Having HIV is not an independent risk factor for severe COVID-19 and death amongst patients hospitalized with COVID-19, according to a Zambian study published in the Morbidity and Mortality Weekly Report.

However, patients with more severe HIV infections are more likely to develop severe COVID-19 or die of COVID-19 compared to those without complications.

“This finding is consistent with results from smaller studies among hospitalized patients in North America, Europe, and South Africa,” state the authors.

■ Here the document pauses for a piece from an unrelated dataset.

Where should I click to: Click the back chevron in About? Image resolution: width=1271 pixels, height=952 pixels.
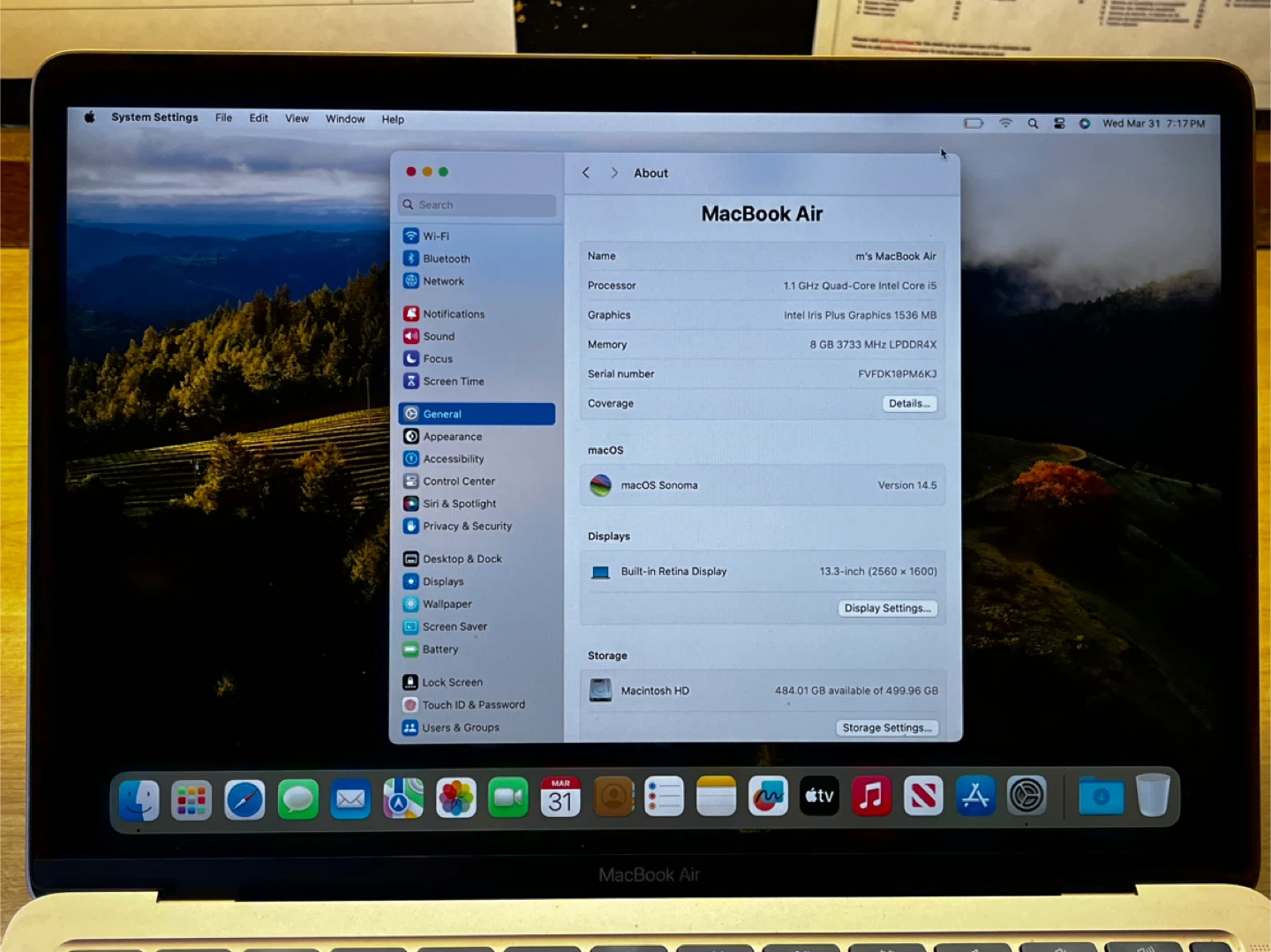coord(586,173)
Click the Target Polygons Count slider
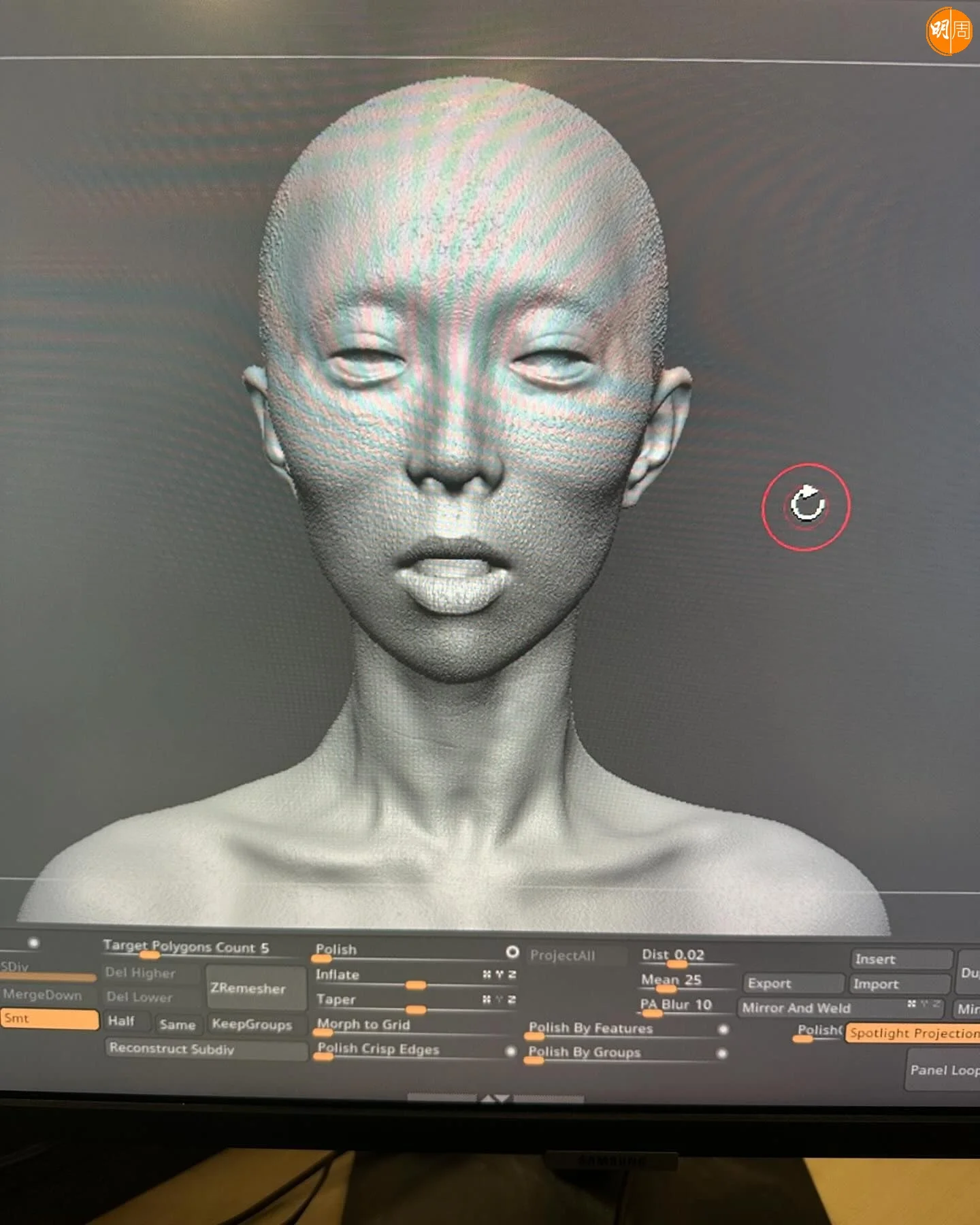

The results highlight that maintaining access, and support for adherence, to antiretroviral therapy (ART) is important for reducing the impact of COVID-19 on individuals and the healthcare system as well as for improving HIV outcomes.

Research into the effect of HIV on COVID-19 outcomes has so far yielded mixed results.

A large South African study found that having HIV doubled the risk of death from COVID-19, and these findings have been supported by two UK studies.

However, other research from the UK and US suggest that HIV is not an independent risk factor for more severe COVID-19 and death.

Like many sub-Saharan African countries, the prevalence of HIV in Zambia’s general population is very high (around 12%) and its healthcare system’s capacity to treat severe COVID-19 is limited.

Understanding whether HIV increases the risk of severe COVID-19 and death is therefore of urgent importance in this context.

Accordingly, a team of researchers led by Dr. Duncan Chanda of the Ministry of Health undertook a prospective cohort study of COVID-19 patients admitted for care in five specialised COVID-19 treatment centres in four Zambian cities between March and December 2020.

Their aim was to establish whether COVID-19 patients living with HIV were at greater risk of severe COVID-19, at admission or during hospitalization, and death.